Cody Bellinger (28) of the Chicago Cubs broke the pitch clock rule while receiving applause from the fans in a game against his former team, the Los Angeles Dodgers.
Bellinger started as center fielder five times in the game against the Dodgers held at Dodger Stadium in Los Angeles, California on the 15th (hereinafter referred to as Korean time) and recorded 1 hit, 1 walk and 1 run in 4 at-bats.
Bellinger, who made his major league debut in 2017, played for the Dodgers until last season. During the six years he played for the Dodgers, he played an active role with a batting average of .248 in 745 games (652 hits in 2627 bats), 152 homers, 422 RBIs, OPS of .819, and left many achievements such as winning the 2019 MVP award and winning the 2020 World Series. However, he showed a sharp decline in his skills recently, and eventually left the Dodgers to play for the Cubs this season.
Bellinger, visiting Dodger Stadium for the first time since joining the Cubs, was applauded by the fans before stepping into the plate. The problem is that when the pitcher starts preparing to pitch, the batter must also finish preparing to hit when the pitch clock has more than 8 seconds left. Bellinger stood at the plate for a moment so the fans could applaud, but a pitch clock violation was declared. Bellinger, who started at bat after receiving one strike, retreated with a grounder to first baseman in this at-bat.
Yahoo Sports, an American media, said on the 16th, “The pitch clock rule introduced by the major leagues this season has been a great success. Game time is reduced and players play more frequently. This is what Major League Baseball was aiming for when it introduced the new rules. However, in the game between the Dodgers and the Cubs, there was a pretty serious flaw in the system,” he said, pointing out Bellinger’s violation of the pitch clock rule.
“Bellinger’s case raises questions about the pitch clock rule,” said Yahoo Sports, who commented, “If you accept the rule as written스포츠토토, referee Jim Wolf has made the right decision. At that moment, punishing Bellinger for pitch-clock violations seemed absurd, but the rules were applied appropriately. Most fans are in favor of the pitch-clock rule, but do we really want the rule to apply in a moment like this?”
In practice, there are examples of flexible implementation of the pitch clock regulation. At Pittsburgh’s home opener held on the 8th, Andrew McCutchen, who returned to the team this season, received enthusiastic applause from home fans in his first at-bat, but Ryan Wills, the then referee, did not declare McCutchen a pitch clock violation.
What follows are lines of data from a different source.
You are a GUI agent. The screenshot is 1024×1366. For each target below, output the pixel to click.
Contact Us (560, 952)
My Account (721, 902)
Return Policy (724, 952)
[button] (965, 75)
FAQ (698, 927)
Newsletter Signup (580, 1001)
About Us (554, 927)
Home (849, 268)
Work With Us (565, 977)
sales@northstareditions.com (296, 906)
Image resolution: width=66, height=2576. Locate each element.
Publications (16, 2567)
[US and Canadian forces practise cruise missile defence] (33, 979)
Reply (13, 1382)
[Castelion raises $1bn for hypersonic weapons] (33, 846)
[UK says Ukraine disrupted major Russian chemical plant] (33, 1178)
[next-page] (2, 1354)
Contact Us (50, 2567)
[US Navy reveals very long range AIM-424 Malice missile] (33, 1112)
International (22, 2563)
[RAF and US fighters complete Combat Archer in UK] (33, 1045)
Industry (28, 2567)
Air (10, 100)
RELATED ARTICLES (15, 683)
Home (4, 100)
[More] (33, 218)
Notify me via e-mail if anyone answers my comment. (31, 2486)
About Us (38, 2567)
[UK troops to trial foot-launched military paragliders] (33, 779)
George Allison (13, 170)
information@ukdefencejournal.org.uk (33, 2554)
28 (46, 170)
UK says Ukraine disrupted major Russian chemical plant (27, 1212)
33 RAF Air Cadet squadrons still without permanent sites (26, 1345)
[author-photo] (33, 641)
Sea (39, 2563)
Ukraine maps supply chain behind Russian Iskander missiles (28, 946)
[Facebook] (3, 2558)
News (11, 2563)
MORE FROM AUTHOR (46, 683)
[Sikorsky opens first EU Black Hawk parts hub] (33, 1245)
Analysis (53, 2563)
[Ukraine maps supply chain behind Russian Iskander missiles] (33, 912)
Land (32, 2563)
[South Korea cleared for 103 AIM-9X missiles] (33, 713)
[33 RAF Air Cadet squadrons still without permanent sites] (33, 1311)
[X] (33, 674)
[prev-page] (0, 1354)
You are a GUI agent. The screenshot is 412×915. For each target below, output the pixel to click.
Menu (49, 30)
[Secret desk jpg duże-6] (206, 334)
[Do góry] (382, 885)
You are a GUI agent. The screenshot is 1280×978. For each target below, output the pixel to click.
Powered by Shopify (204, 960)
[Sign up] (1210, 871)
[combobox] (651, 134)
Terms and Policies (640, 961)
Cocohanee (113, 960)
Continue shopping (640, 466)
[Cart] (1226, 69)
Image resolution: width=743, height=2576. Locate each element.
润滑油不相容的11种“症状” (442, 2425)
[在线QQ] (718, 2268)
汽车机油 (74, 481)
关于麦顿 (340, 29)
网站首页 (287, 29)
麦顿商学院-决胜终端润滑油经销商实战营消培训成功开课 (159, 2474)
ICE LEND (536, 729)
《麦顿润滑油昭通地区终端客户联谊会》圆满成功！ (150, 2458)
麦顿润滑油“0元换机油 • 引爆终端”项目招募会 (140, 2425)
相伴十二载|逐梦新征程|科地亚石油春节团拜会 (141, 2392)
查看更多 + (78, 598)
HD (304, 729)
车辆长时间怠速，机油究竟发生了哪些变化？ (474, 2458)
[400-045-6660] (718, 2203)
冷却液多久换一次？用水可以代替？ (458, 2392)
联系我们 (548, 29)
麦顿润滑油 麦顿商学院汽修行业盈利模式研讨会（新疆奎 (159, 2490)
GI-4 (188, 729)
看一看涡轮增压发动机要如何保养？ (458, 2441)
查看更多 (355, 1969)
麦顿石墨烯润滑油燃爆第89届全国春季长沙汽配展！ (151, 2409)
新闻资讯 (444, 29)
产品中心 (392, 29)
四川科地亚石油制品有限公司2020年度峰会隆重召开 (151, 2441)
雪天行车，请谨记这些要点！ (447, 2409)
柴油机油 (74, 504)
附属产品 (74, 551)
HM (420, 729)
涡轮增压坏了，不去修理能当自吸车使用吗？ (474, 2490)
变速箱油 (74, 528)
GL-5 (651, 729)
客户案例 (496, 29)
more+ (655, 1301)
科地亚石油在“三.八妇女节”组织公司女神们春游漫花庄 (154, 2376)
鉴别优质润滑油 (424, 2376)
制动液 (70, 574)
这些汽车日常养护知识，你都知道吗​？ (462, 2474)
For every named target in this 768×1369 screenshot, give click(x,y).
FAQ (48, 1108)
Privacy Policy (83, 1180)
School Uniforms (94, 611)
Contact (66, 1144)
Yahoo Sports said, “The applause fans sent to McCutchen is one of the most moving scenes in the major leagues in the 2023 season. Instead of calling McCutchen a pitch clock violation, referee Wills recognized how important the moment was and allowed it to happen. However, when Bellinger was applauded, there was a referee Wolf, not Wills, behind home plate,” he explained, explaining that there were already exceptions to the pitch clock rule.
In an interview after the game on the 15th, Bellinger said, “I think rules are rules,” and “It was a really good and wonderful moment. “Except for today’s appearance on the other side of Dodger Stadium, I have many good memories here. Nice and happy to be back, but a bit confused. It brought back many memories I had. I received a lot of applause, and I tried my best to immerse myself in that moment.”
Yahoo Sports said, “Chief Wolf was just doing his job. But at this point, hopefully MLB will give umpires discretion to allow fans to express their love for their players or celebrate a record-breaking moment. It’s good when the game goes fast, but there are moments when you need to take a break,” he said, emphasizing the need for exceptions to the pitch clock rule.